Thursday, November 21, 2013

Forget the sugarplums, visions of pizza and 20 mile runs danced in my head

I feel like I am on the world's hugest plateau. For months now, I have been losing and gaining the same pound, always staying between 168-169 lbs. So on the bright side, I'm apparently pretty skilled at maintaining a weight. If that weight were 30 or 40 lbs less, that would be fantastic! It's just driving me crazy. It's so important to me to finish what I started here, mainly because I have never done that before.

When I stepped on the scale yesterday, I expected big things. It had been as close to a perfect week as I have had in a while. I was right at 1200 calories every day. I worked out multiple times a day, never running or walking anything less than 6 miles. I even got all my water in! I was proud of myself. Then I got on the scale and saw a loss of 0.2 pounds. Not even a freaking quarter of a pound. And yes, I know, a loss is a loss, but I would like to see someone who had worked as hard as I did not be upset about  a loss like that. And if I'm being honest, I let what that scale said ruin how I felt about last week. Because even though I know in my brain that the scale doesn't always cooperate no matter how hard you worked, I felt like a failure.

I have such mixed feelings about this plateau. I try so hard to be grateful for where I am at, and most of the time, I really am. I know that the 328 lb me would have been thrilled to be at this weight. But I also know that the heavier me, the one that could lose 40 lbs in 5 weeks, would have wondered how I could look at losing only 40 lbs as such a challenge. It seems small compared to all I have lost. It's crazy how losing these last 40 lbs can seem so close to the final weight loss goal for me, and yet simultaneously seem farther away then the 200 lbs I had to lose when I first started.

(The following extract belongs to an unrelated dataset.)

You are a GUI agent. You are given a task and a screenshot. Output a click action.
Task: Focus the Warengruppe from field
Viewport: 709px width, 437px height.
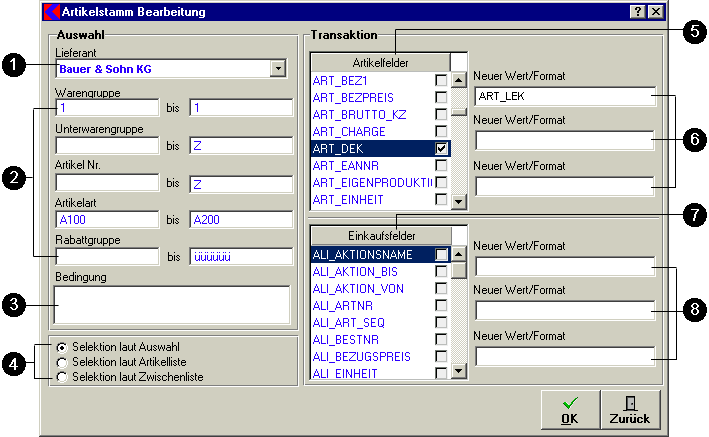point(106,108)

There was just a lot of emotions and thoughts going on with me yesterday, a lot of all or nothing feelings that I had to deal with. On the one side, we had crazy, manic Kristen who immediately started thinking things like, "I need to run 15 miles every day! I need to eat 500 calories a day! More, better, faster!" And then we have lazy Kristen who was also thinking about more, but in terms of "More pizza, more ice cream! Less exercise! I mean, what's the point of being disciplined if it doesn't change the amount of weight I lose?" The old me would have been horrified to be having these thoughts and positive that just having thoughts like these, even if not acted on, meant that I was about to fail. That is not the truth. Everybody has crazy thoughts sometimes. I mean sometimes I think about how I want to go live on a desert island somewhere or maybe how I want to go jump in a giant swimming pool of pudding. That doesn't mean I'm actually going to do that. Although if I had the opportunity for the pudding thing, I would definitely take it. It's okay to have those thoughts, and I think is important to acknowledge them and not just try to pretend they're not there.

I am proud of how I reacted last night. With images of crazy runs and pizza warring in my head, I chose to have a normal dinner. I chose to talk on the phone with a friend. I chose to watch a funny movie to cheer myself up. I chose to go to bed early and get a good night's sleep so I would be rested for my morning run. I chose not to run a crazy far distance late at night just because I was feeling insecure about my weight loss. I chose not to starve myself to lose weight. I chose not to binge eat out of despair. And when I get the crazy talk out of my head, I recognize that those behaviors really are more important than the number I see on the scale. Those are all the reasons that I will succeed.

I told you that one of the thoughts running through my head last night was, "What's the point?" I decided that I needed to answer myself. Because there really is so much more to "the point" of living a healthy lifestyle than just losing weight. So here they are:

1) To feel younger than my physical age, instead of feeling 40 years older

2) To be able to physically accomplish things I never thought possible, instead of barely being able to climb a flight of stairs

3) To be able to start looking at food as fuel, instead of an emotional crutch

4) To be able to look in the mirror and start to feel some pride, instead of feeling like crying

5) To be able to run early so I can see the sunrise and really feel alive, instead of sleeping half the day away

6) To be able to feel like I can inspire others, instead of feeling like everyone looks down on me

7) To be able to be truly proud and happy with the person I have become, instead of hoping everyday that I could somehow be different

Quite a point, don't you agree?


  1. Have you tried cutting out breads, pasta, and rice?

    1. I've tried that before, and it made me think about bread all the time! I eventually just went crazy eating it then. I'm really trying to only do things I can the rest of my life because I have had problems being extreme before. I know cutting carbs is effective though, so I think I'm going to go back to carb-cycling. I can handle doing alternate low-carb days.

  2. Have you considered Crossfit?? I know it seems crazy, but I've had friends that have had great luck. You seem to be physically conditioned now to be able to handle it. PLUS they seem to be an encouraging kind of family. It's a lil pricey but maybe worth it?